Ironically, this is why Facebook can also be really good for wellbeing . . . it is a great place to share good news. Psychologists use the term “capitalization” to describe the act of sharing good news with others, and it has been shown to be good for us. Research by Shelly Gable and Harry Reis, for example, found that college students’ mood and life satisfaction were highest when they shared their most positive event with others. Facebook is a perfect forum for this, allowing us to quickly and easily share good news with others on a regular basis.

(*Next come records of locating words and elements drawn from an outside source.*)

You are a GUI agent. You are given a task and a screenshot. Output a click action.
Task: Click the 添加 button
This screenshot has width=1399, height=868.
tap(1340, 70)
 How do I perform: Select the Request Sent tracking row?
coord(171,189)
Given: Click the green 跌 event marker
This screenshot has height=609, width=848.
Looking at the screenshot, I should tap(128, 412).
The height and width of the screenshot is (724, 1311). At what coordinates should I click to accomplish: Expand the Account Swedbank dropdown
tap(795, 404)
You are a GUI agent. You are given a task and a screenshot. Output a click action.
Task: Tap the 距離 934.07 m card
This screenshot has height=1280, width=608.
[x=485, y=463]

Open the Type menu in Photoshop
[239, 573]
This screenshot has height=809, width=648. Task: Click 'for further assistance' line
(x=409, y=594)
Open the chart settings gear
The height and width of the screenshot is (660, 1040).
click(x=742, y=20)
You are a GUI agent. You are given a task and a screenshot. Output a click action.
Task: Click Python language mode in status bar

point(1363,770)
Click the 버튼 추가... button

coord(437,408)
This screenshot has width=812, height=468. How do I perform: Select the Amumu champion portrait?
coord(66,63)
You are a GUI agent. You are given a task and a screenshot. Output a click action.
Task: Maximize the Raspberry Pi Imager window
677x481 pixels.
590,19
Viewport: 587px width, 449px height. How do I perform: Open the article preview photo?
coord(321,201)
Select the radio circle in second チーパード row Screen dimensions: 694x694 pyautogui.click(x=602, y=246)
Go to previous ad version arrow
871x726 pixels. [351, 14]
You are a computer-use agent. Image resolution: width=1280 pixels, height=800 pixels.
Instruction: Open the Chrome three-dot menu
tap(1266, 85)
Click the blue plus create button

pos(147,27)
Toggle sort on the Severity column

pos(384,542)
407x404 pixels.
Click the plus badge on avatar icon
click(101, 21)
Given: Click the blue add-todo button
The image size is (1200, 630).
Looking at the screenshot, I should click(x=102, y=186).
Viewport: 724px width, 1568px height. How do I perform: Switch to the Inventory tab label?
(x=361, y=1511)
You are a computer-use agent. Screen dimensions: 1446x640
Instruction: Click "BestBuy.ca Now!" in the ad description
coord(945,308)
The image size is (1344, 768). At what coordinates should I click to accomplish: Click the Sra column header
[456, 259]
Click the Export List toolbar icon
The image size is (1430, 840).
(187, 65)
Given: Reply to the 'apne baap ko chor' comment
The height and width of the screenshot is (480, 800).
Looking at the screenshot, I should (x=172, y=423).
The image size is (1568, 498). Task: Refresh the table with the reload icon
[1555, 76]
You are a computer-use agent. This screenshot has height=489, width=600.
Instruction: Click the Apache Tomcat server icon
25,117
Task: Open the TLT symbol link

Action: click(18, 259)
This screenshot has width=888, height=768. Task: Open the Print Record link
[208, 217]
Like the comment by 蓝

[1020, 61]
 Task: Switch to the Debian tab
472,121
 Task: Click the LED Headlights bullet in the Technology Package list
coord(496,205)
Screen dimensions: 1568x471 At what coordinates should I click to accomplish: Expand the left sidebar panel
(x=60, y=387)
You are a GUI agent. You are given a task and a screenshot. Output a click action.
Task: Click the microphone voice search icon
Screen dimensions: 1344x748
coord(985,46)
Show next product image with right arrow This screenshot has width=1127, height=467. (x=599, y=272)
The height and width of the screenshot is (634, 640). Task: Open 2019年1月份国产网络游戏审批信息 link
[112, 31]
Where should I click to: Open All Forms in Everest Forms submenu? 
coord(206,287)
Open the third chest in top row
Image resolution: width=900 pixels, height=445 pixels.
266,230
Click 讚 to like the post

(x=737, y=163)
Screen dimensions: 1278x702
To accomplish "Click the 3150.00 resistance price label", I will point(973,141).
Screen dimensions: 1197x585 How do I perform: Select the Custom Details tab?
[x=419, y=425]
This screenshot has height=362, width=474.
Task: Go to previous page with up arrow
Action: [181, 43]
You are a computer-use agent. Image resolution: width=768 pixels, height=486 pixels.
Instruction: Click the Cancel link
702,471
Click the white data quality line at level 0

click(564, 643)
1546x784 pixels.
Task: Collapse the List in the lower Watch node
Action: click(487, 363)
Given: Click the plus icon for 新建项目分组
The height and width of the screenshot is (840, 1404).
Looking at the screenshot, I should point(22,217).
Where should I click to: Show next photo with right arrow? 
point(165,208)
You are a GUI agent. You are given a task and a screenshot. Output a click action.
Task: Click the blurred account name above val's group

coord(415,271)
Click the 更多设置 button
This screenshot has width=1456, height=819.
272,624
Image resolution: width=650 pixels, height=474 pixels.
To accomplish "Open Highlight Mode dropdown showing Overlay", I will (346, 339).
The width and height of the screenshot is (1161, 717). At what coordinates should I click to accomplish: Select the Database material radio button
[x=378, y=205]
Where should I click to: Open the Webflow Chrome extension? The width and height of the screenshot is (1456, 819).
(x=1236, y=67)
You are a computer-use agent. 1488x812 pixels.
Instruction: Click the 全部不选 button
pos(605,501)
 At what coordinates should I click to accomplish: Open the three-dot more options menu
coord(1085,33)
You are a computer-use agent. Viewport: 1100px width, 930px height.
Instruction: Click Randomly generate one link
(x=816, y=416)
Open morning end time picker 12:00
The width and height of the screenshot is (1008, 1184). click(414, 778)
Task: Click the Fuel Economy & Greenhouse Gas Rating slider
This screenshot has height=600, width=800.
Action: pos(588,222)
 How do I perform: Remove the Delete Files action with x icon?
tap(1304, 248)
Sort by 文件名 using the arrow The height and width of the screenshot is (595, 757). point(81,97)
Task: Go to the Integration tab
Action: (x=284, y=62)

And Gable and Reis also found that the way people respond to the good news is important and can enhance wellbeing even more. The kind of response that boosts mood and life satisfaction is described “active constructive responding” an enthusiastic response that engages with the news sharer and helps them to savor and bask in the glow of their recent boons. This is exactly the kind of response that many people get on Facebook in the comments to a post.
So Facebook can be a tool for negative social comparison, but it can also be a savoring machine. A place to share the best events of your life and then revel in the comments and likes from your social network. I can attest to this personally as I just gave birth to my second son and love sharing the baby pictures with my social network. It feels good to share the photos and it feels even better to see the strong positive reaction from my friends and family from around the world.
As another example, most of us have experienced how birthdays are made more enjoyable as a Facebook wall lights up with messages of love from “friends” you might not otherwise ever talk to.
Managing your wellbeing on Facebook can be tricky, but there may be a way to use it to your benefit, avoiding the risks of negative social comparison but reaping the rewards of capitalization and savoring. The answer is simple: share your own good news as often as you can . . . but ignore the posts of your friends.